The impact of extracellular matrix proteins on bovine fibro-adipogenic progenitor cell adhesion, proliferation, and differentiation in vitro

Abstract

Fibro-adipogenic progenitor cells (FAPs) are mesenchymal stem cells that produce extracellular matrix (ECM) and intramuscular adipocytes in skeletal muscle. While FAPs have demonstrated responsiveness to their physical environment, there is limited knowledge of how the ECM substrate of FAPs impacts their differentiation, particularly in livestock animals. We hypothesized that the ECM substrate FAPs are cultured on will differentially impact their adherence, proliferation, and differentiation. Through an initial screen of 9 ECM proteins and their combinations, significant variation of bovine FAP attachment and differentiation across coatings was observed. The ECM substrates fibronectin, collagen 6, vitronectin, and a combination of fibronectin and collagen 6 were selected for further testing. Notably, fibronectin increased cell proliferation and attachment rates, without impairing FAP adipogenic or fibrogenic differentiation compared to the other coatings. Benefits of fibronectin were maintained at lower concentrations and when combined with less favorable coatings such as collagen 6. When assessed for their adipogenic potential on each coating at different substrate stiffnesses, lipid accumulation decreased with increasing substrate stiffness, while cell attachment increased on stiffer substrates. Overall, these results demonstrate the high responsiveness of FAPs to their ECM substrate, along with highlighting fibronectin as a preferred substrate for in vitro experiments with bovine FAPs.

Keywords: bovine; extracellular matrix; fibronectin; fibro‐adipogenic progenitor; mesenchymal stem cell.

FIGURE 1

Bovine FAP isolation and verification. (a) Schematic of primary cell isolation protocol and FAP sorting using MACS. (b) Composite and single channel image of PDGFRα signal on animal 1 bovine FAPs. (c) Perilipin expression in FAPs after 10 days of adipogenic differentiation. (d) αSMA expression in FAPs after 10 days of fibrogenic differentiation.
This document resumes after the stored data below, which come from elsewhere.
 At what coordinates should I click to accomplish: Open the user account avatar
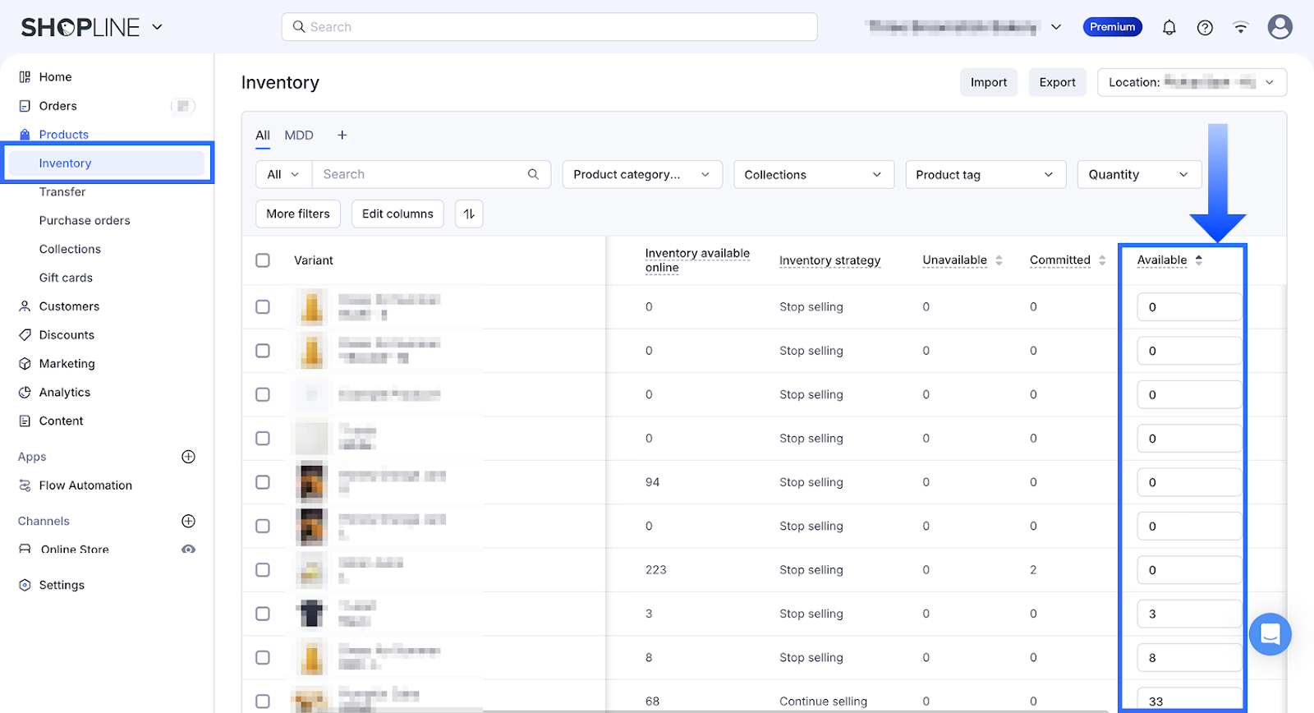click(x=1280, y=27)
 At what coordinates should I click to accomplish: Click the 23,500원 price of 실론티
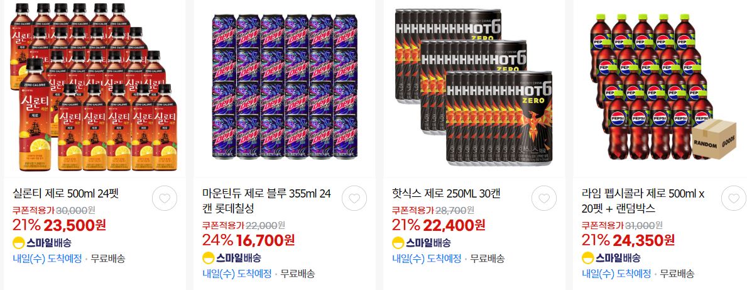(x=75, y=225)
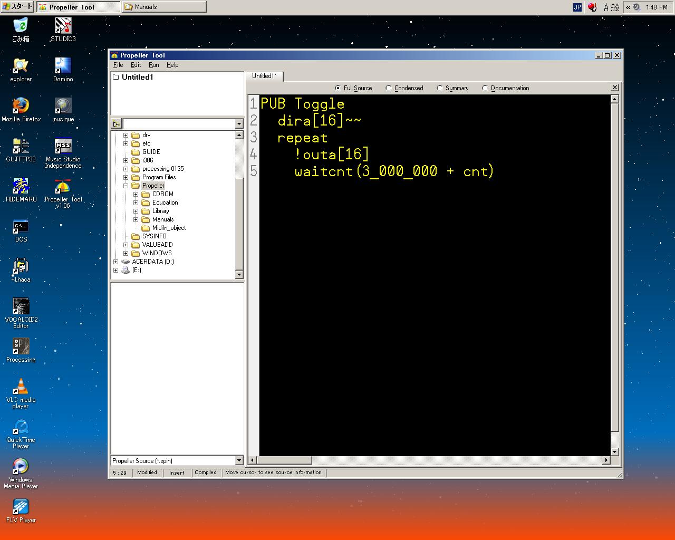675x540 pixels.
Task: Click the Processing desktop icon
Action: pyautogui.click(x=21, y=347)
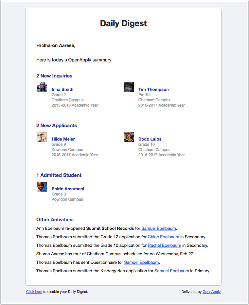Screen dimensions: 249x305
Task: Click Inna Smith's profile photo
Action: click(x=42, y=87)
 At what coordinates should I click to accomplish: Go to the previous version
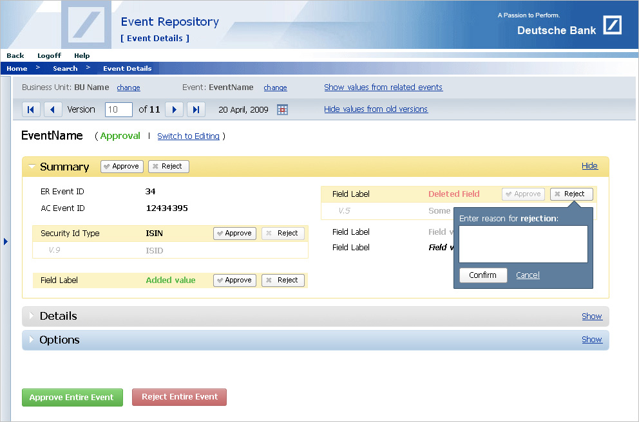click(53, 109)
All cells plated on fibronectin (b–d). Scale bars are 50 μm (b) and 200 μm (c, d).

FIGURE 2

ECM Array Chip. (a) Advanced Biomatrix ECM Select Array Kit Ulta‐36 legend and coating replicate layout. (b) Representative immunofluorescent images showing Perilipin and αSMA signal after 5 days of differentiation in BoFat media. Chip cultured using P4 Animal 2 FAPs. Scale bars are 200 μm.

FIGURE 3

Quantification of FAP performance on the ECM Array Chip depicted in Figure 2. X‐axis values represent each coating treatment depicted in Figure 2a. (a) Quantification of total Hoechst+ cells. (b) Quantification of total Actin+ area. (c) Perilipin+ area as a percentage of the total Actin+ area. (d) αSMA+ area as a percentage of total Actin+ area. Coatings used in following select assays: B3 = Fibronectin + Collagen6, E1 = Collagen6, F1 = Fibronectin, H1 = Vitronectin. n = 9 replicates. Chip cultured using animal 2 FAPs.

FIGURE 4

FAP attachment and proliferation on select substrates. (a) FAPs on fibronectin at 1, 3, and 6 h timepoints. (b) Quantification of total Hoechst+ FAPs for each coating at 1, 3, and 6 h. (c) Quantification of Actin+ area (μm2)/Hoechst+ FAPs for each coating at 1, 3, and 6 h. (d) FAPs after 24 h. treatment with EdU from Animal 2. (e) Quantification of total Hoechst+ cells 24 h. post‐seeding. (f) Quantification of EdU+/Hoechst+ FAPs 24 h post‐seeding and EdU treatment. N = 3 cattle. Scale bars are 200 μm.

FIGURE 5

FAP differentiation across different substrates. (a) Immunofluorescent images of FAPs after 10 days of differentiation in the indicated media. (b) Quantification of total Actin+ area between coatings and media conditions. (c) Quantification of percent perilipin+/Actin+ area across media and coating conditions. (d) Quantification of percent αSMA+/Actin+ area between media and coating conditions. N = 3 cattle and n = 3 medias. Scale bars are 200 μm.

FIGURE 6

FAP differentiation on each coating at different stiffnesses. (a) Immunofluorescent images of FAPs after 10 days of differentiation on the indicated coating at 2, 8, or 25 kPa. (b) Quantification of percent Perilipin+/Actin+ area across coating types and stiffnesses. (c) Quantification of percent αSMA +/Actin+ area across coating types and stiffnesses. (d) Quantification of number of total Hoechst+ nuclei for each coating type and stiffness. (e) Quantification of Actin+ area for each coating type and stiffness. N = 3 cattle and n = 4 stiffnesses. Scale bars are 200 μm.